Wifi 6 what is it? Why does it matter?

April 13th, 2019 by Stephen Jones Leave a reply »

Wireless speeds will soon get a lot faster thanks to the introduction of Wi-Fi 6 later this year.

Wi-Fi 6 is the next evolution of wireless local area network (WLAN) technology and it will improve upon older Wi-Fi standards, especially with the coming release of 5G wireless technology. With Wi-Fi 6 and 5G emerging onto the market at roughly the same time, it would make sense that they’re somehow related; while both promise similar improvements, they’re distinctly different technologies.

The name Wi-Fi 6 is part of a new naming convention the Wi-Fi Alliance to make these more easily understood by Wi-Fi users, making it much like the 3G/4G/5G naming convention used by cellular data networks. Behind the Wi-Fi 6 name is the latest version of the 802.11 wireless networking standard: 802.11ax. This new Wi-Fi standard is reportedly up to 30% faster than Wi-Fi 5,. Speed hasn’t been the main benefit touted by the Wi-Fi Alliance and other industry experts; Wi-Fi 6 also brings lower latency, more simultaneously deliverable data, and improved power efficiency.

Latency is a significant problem especially for mobile, internet and cloud users i.e. just about everyone. Orthogonal Frequency Division Multiple Access (OFDMA), h is an improvement on Orthogonal Frequency Division Multiplexing (OFDM). OFDM is used by Wi-Fi 5, 4, and older standards to encode and transmit data form multiple clients or access points (APs) and to contend for the ability to transmit data; once the network is idle, data can be transmitted. OFDM is a popular and reliable way to decentralize access, but it has a major problem in that it can lead to serious latency.

OFDMA, makes a major change and puts the transmission coordination in the hands of 802.11ax APs. The AP centrally schedules data transmission and is able to further divide frequencies so as to transmit data to/from multiple clients at the same time. The aim is to reduce latency and increase network efficiency—especially in high-demand environments like stadiums, conference halls, and other public spaces. OFDMA broadcasts multiple signals at the same time, and can also increase the unit interval, which means outdoor Wi-Fi deployments will be faster and more reliable.

Wi-Fi 6 will extend the capabilities of Multi-User Multi-Input/Multi-Output (MU-MIMO). MU-MIMO was previously available only for downstream connections and allowed for a device to send data to multiple receivers at the same time; Wi-Fi 6 will add MU-MIMO capabilities to upstream connections to allow more simultaneous devices on one network. MU-MIMO, is already in use in modern routers and devices, but Wi-Fi 6 upgrades it. The technology allows a router to communicate with multiple devices at the same time, rather than broadcasting to one device, and then the next, and the next. Right now, MU-MIMO allows routers to communicate with four devices at a time. Wi-Fi 6 will allow devices to communicate with up to eight. As an analogy compare adding MU-MIMO connections to adding delivery trucks to a fleet, You can send each of those trucks in different directions to different customers. “Before, you had four trucks to fill with goods and send to four customers. With Wi-Fi 6, you now have eight trucks.

DATASET CONTENT »

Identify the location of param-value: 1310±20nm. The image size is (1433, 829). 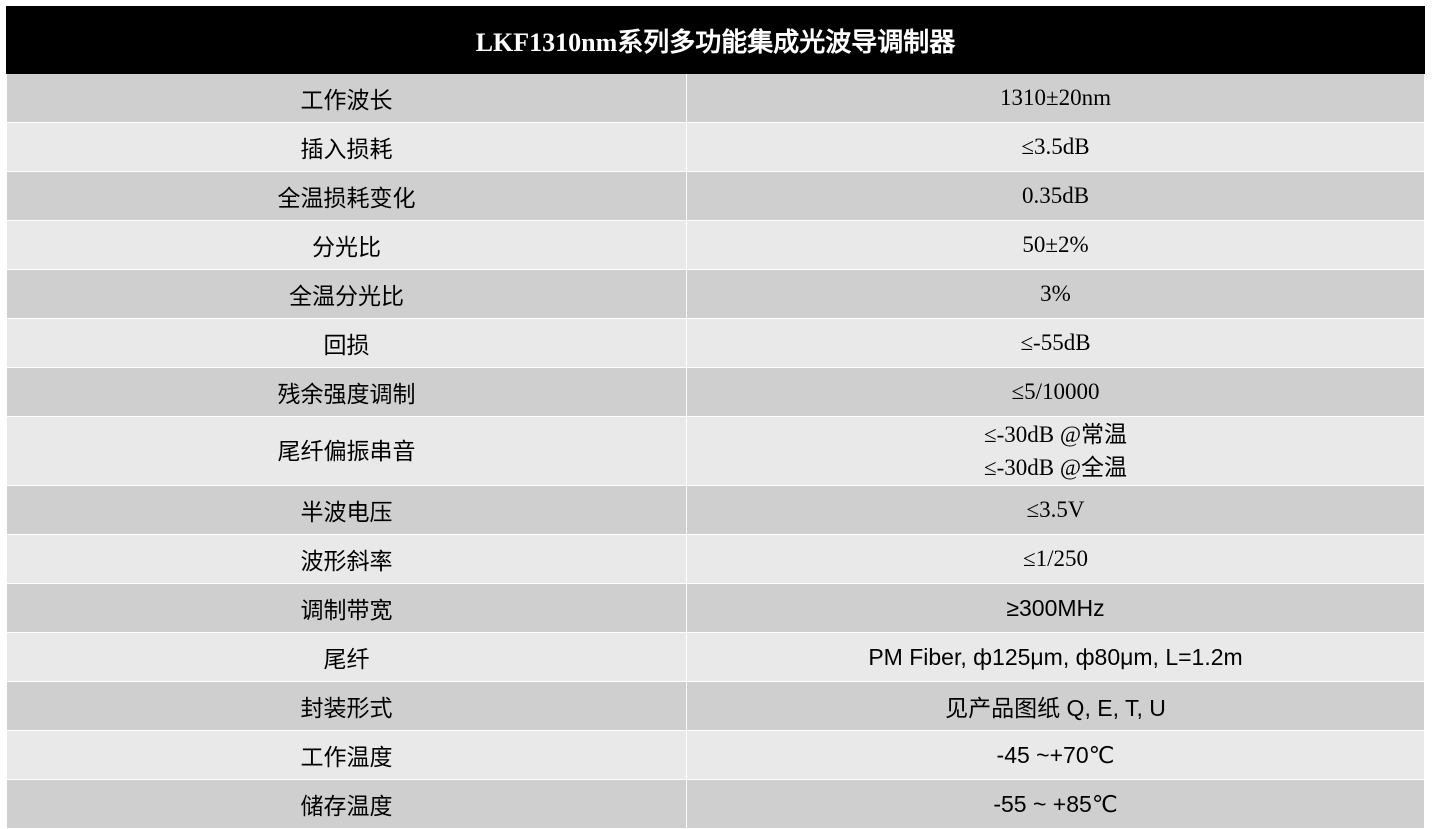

WHAT THE TASK REQUIRES » Continue the Wi-Fi 6 article above, starting after its last sentence.

YOUR RESPONSE »
Extending the truck analogy OFDMA allows one truck to carry goods to be delivered to multiple locations. The network look at a ‘truck’ and see that it has only allocated e.g. 75 percent of the load capacity of that truck and this other customer is on the same route, so it fill up that remaining space with a delivery for the second customer. In practice, this is all used to get more out of every transmission that carries a Wi-Fi signal from a router to your device.

How fast is it?

– The short answer: 9.6 Gbps. compared to 3.5 Gbps on Wi-Fi 5.

– The real answer: both of those speeds are theoretical maximums that you’re unlikely to ever reach or need in real-world Wi-Fi use. The typical download speed in the US is just 72 Mbps, or less than 1 percent of the theoretical maximum speed. The fact that Wi-Fi 6 has a much higher theoretical speed limit than its predecessor is still important because that 9.6 Gbps can be split up across a whole network of devices which means both more devices or more potential speed for each device.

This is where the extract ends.